In other words, we need a lot more than just automatic behaviors to sustain a change. We need knowledge to guide the right actions, self-efficacy to know we are capable of taking them, rules and systems for managing decisions, courage to overcome our fears and a shift of identity to sustain it throughout the innumerable disruptions that will occur in life.
Why Taking a Bigger Picture of Change Matters
This may all sound somewhat pedantic. After all, few people who advocate for habit change argue against doing the other things I suggest above. Nobody I know of believes that change occurs purely through automation.
However, it’s important to recognize some of these complexities because they shape our understanding of how change can be motivated and sustained.
To take just one example, consider the complex skill of public speaking. Unless you’re giving the same speech over and over, it’s unlikely that much of this skill is going to be automated. This is especially true if you speak in many different situations and contexts.
Practicing public speaking dramatically reduces the fear associated with standing on stage. Thus, repeated exposure will make it much easier to do.
The primary bottleneck to change in this example is courage, not habit, which gives us a clue as to what approach is needed. Exposure works best when you vary the context and cues to provide a robust signal of safety.

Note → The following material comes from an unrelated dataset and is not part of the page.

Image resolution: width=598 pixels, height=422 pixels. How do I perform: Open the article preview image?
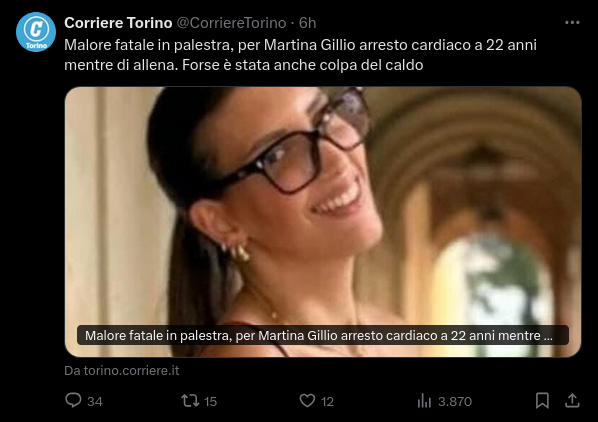[323, 222]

This is somewhat the opposite of typical habit-setting advice, which argues for increasing consistency in order to accelerate automaticity.

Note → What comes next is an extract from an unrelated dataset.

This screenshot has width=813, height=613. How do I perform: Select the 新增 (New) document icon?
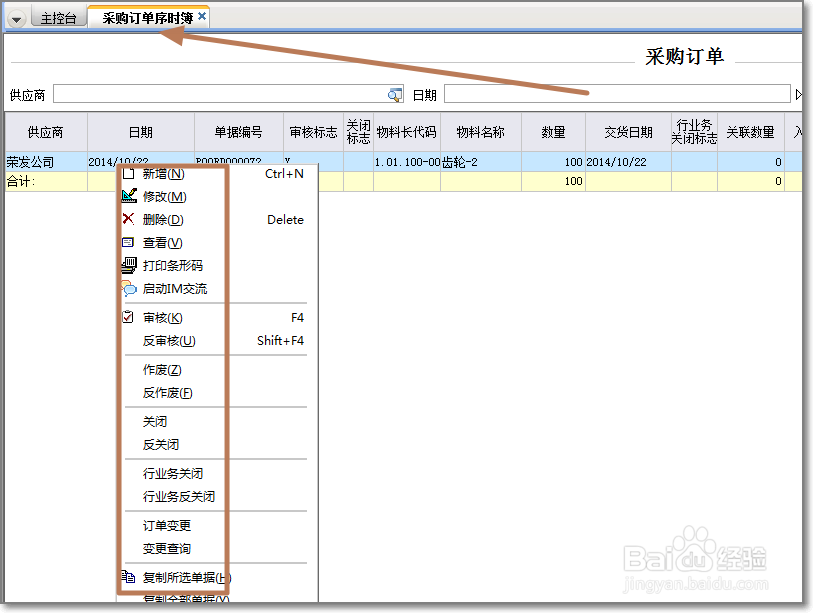coord(130,172)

Similarly, since we aren’t aiming for an automatic habit but simply a greater feeling of ease, it probably makes more sense to go overboard in the beginning—doing a lot more speaking than one plans to sustain long-term, so that the feeling of fear can drop dramatically, rather than try to ration it out the way one would if you were planning a really long-term habit.

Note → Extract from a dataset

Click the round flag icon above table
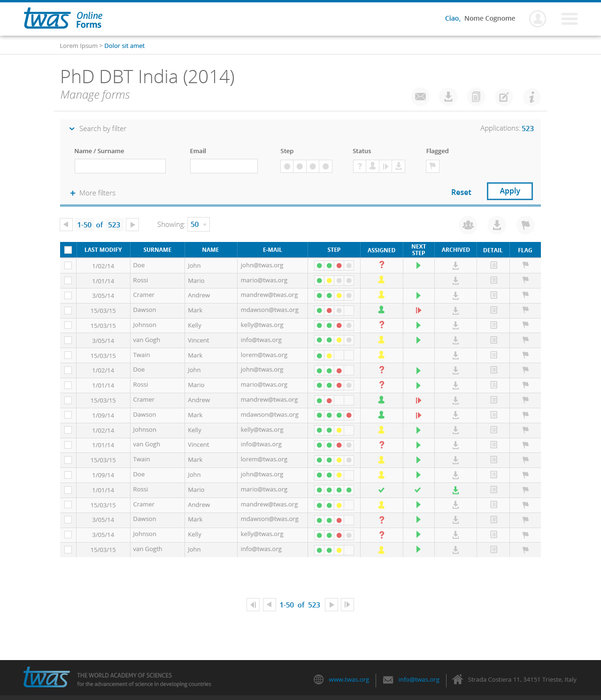601x700 pixels. (525, 225)
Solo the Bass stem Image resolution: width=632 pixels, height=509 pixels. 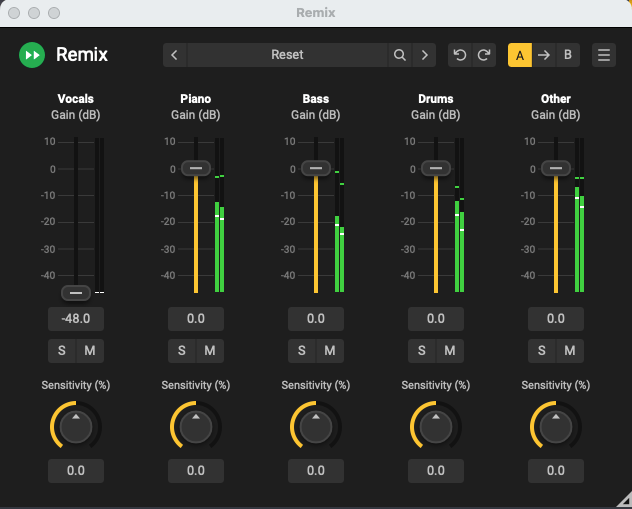(302, 350)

Public speaking isn’t a foundation I’m considering for my own twelve-month effort, but outreach, where the month’s focus is on creating opportunities to meet new people and build weak ties, is analogous in many ways.
Another example could be productivity and personal finance, which are sustained by having good knowledge and systems. In both cases, a system that requires a lot of habits—rote actions you need to take regularly to keep the system running—is probably a sign of bad design rather than a virtue.
Sustaining Change
When discussing my Foundations project, a friend asked if I am giving up on the learning theme so prevalent in my blog. It’s the opposite. Having spent much of the last decade diving deep into the psychology that underlies motivation, learning and behavior change, I feel like that is my default lens for viewing any other topic.
It’s also a lens I hadn’t yet built when I embarked on my first foundation-building self-improvement decades ago. As a result, I often designed my efforts at improvement badly—either misunderstanding the nature of the change needed or failing to appreciate how all the above factors, not just habits, influence how we sustain long-term changes.
I’m excited, then, to apply this new lens to the upcoming project. Not only do I want to strengthen some of my own foundations, but it is also a meta-project exploring the practical art of making changes. Ultimately, the most crucial knowledge is self-knowledge—since its through it that all other learning is possible.
Footnotes
- Specifically, they found that certain types of simple tasks that required variable binding of elements required some conscious involvement. Other research, such as Daniel Kahneman’s work, has also found that while intuition and automatic processing are powerful, they have sharp limitations. The unconscious mind is almost certainly *not* analogous to the conscious mind but a completely different collection of cognitive tools and functions.